- **What to produce**
Once the line with "Where should I" has been located in the records below, set down that line and all subsequent lines exactly, omitting the pictures.

━━━━━━━━━━━━━━━━

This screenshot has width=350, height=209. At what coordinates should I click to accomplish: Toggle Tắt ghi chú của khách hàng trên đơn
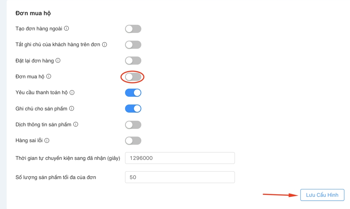coord(133,45)
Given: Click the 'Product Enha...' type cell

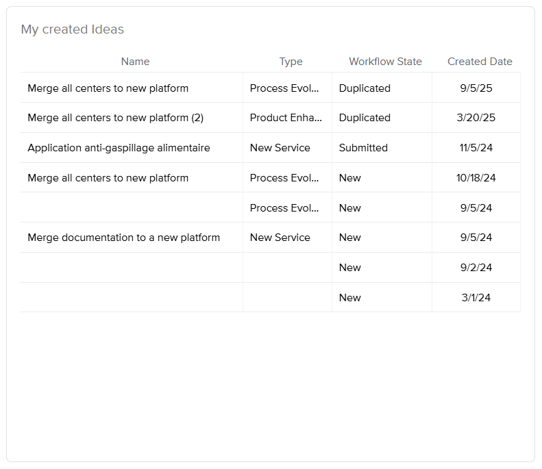Looking at the screenshot, I should pos(286,118).
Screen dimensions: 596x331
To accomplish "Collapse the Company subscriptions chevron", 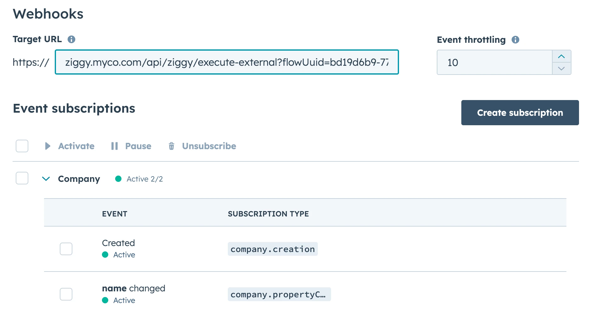I will tap(46, 179).
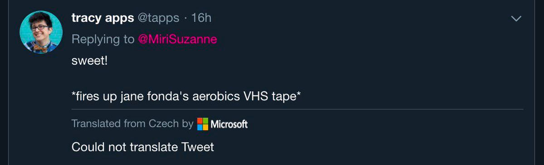The height and width of the screenshot is (165, 544).
Task: Select the green square of Microsoft logo
Action: coord(205,121)
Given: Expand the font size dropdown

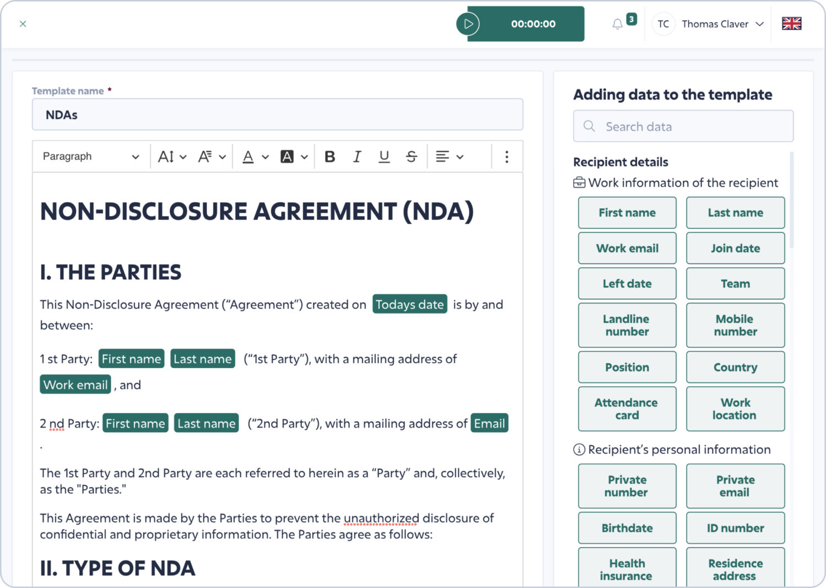Looking at the screenshot, I should pyautogui.click(x=172, y=157).
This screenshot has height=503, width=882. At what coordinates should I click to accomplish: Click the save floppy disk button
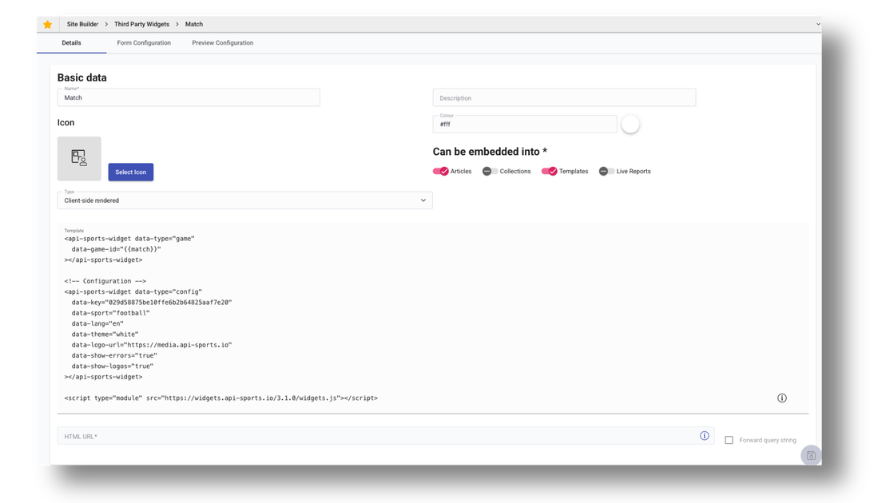click(x=810, y=454)
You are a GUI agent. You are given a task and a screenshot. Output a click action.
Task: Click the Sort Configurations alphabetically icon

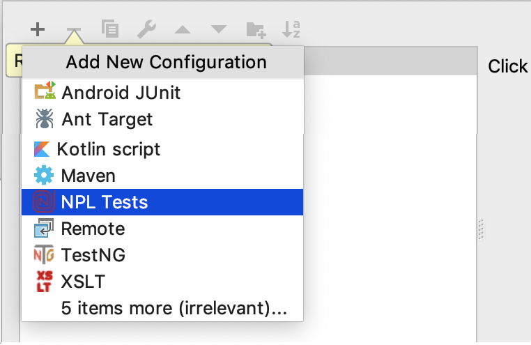[291, 29]
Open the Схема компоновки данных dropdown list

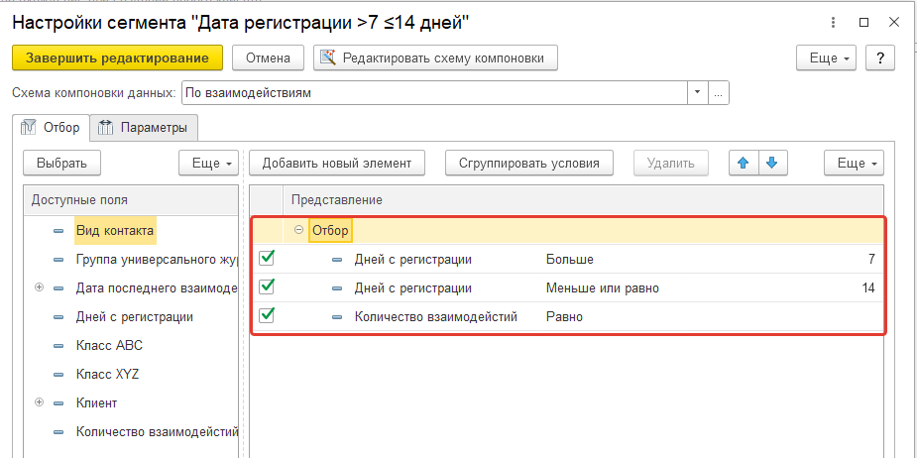(x=697, y=92)
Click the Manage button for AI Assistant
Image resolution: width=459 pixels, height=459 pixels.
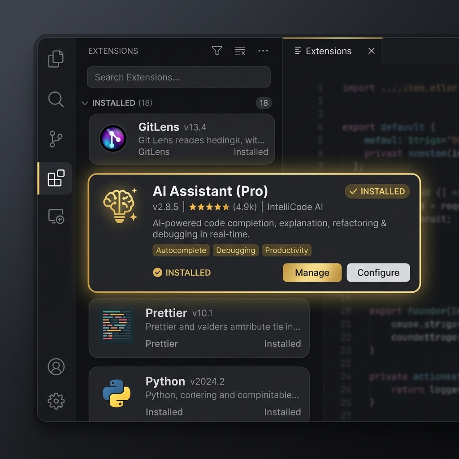[x=312, y=273]
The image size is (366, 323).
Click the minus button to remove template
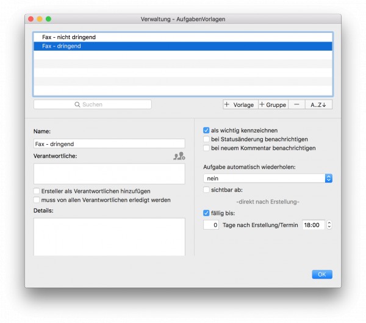click(296, 104)
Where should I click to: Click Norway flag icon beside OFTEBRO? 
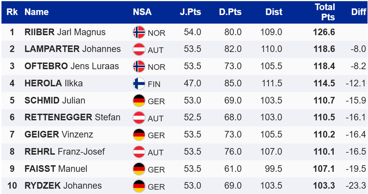(x=139, y=66)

━━━━━━━━━━━━━━━━

- **Response box**
Where should I click to: Click Norway flag icon beside OFTEBRO? 
(x=139, y=66)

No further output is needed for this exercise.